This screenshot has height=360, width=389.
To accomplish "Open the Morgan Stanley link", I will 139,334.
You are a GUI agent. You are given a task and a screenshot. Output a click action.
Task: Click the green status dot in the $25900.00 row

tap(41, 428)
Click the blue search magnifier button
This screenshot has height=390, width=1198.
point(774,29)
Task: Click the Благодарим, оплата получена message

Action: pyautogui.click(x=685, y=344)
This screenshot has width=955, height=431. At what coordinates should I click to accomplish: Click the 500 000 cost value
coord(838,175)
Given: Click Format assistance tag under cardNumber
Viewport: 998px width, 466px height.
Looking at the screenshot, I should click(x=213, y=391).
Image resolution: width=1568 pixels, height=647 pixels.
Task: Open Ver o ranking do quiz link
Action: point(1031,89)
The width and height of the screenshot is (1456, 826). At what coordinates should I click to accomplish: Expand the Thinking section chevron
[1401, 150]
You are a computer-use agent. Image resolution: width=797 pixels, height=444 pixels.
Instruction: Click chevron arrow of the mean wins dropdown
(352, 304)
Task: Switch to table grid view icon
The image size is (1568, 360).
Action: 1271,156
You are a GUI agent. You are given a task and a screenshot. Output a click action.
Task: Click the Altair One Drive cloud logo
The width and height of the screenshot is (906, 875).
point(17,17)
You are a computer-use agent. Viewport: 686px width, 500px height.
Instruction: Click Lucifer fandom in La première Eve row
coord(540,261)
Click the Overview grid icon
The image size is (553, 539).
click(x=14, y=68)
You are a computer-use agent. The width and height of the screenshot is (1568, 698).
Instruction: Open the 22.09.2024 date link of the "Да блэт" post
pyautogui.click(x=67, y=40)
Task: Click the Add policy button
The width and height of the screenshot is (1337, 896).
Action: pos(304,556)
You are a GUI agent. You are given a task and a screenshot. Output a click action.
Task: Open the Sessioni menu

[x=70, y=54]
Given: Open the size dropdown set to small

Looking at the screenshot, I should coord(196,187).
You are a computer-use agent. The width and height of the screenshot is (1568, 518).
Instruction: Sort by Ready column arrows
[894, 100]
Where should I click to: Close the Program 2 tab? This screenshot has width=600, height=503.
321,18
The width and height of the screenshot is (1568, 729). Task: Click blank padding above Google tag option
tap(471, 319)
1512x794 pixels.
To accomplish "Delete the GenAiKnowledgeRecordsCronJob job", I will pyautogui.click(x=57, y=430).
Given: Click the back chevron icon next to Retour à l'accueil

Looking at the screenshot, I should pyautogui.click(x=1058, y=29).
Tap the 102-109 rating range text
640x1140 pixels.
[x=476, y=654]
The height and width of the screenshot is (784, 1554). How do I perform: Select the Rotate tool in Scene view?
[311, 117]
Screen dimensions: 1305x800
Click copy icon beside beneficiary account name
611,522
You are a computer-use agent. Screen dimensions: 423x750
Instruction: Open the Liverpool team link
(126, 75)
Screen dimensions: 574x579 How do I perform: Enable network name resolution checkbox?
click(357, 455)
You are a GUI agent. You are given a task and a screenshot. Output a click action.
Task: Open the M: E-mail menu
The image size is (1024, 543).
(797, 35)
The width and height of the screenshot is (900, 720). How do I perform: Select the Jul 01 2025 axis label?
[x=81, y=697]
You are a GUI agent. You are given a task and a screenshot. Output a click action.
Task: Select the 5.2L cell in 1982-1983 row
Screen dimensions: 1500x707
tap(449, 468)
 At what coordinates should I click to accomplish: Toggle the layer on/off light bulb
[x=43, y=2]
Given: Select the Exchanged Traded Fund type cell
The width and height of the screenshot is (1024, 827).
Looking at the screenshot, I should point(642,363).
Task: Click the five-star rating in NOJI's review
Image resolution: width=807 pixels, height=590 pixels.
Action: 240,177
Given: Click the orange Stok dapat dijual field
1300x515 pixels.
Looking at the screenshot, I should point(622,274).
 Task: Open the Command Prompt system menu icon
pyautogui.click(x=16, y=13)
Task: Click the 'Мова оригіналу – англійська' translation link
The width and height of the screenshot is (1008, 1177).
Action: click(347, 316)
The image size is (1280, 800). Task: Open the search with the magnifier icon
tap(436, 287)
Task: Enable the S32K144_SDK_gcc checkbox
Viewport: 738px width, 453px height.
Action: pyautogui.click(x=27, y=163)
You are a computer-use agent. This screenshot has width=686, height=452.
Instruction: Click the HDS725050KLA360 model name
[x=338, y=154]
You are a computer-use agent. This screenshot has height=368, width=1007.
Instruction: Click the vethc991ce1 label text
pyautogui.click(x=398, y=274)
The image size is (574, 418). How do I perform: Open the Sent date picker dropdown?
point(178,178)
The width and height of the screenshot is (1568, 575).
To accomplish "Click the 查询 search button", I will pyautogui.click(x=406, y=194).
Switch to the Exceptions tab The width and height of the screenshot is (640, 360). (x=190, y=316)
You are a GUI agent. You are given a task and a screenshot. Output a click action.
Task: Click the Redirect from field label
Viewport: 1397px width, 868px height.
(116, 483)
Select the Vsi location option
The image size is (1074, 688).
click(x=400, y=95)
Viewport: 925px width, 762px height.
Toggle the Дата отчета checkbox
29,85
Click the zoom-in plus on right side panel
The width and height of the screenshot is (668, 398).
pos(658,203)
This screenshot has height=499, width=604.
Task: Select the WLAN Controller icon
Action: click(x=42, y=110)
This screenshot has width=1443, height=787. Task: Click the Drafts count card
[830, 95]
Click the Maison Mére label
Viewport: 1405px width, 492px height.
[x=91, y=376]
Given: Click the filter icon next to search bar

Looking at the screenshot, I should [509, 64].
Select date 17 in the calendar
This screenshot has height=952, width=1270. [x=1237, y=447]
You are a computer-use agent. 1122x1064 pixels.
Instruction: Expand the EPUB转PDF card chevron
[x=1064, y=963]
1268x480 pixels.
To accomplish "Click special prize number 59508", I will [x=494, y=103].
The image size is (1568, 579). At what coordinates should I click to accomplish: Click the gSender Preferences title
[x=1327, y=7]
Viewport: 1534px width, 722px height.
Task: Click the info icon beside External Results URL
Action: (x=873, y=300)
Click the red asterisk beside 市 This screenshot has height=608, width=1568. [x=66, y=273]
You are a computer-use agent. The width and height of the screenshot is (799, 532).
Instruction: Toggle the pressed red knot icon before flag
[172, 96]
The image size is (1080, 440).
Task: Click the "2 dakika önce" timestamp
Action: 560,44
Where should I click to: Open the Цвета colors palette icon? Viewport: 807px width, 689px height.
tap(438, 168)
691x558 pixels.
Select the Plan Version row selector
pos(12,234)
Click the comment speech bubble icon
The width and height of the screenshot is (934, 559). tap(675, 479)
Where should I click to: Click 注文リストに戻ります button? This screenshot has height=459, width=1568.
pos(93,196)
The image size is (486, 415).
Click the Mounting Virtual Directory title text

—————

Aim of the task:
Go line by line through the data above and report each one that holds the string "rating".

The completed task:
Tap the 102-109 rating range text
Task: Click the five-star rating in NOJI's review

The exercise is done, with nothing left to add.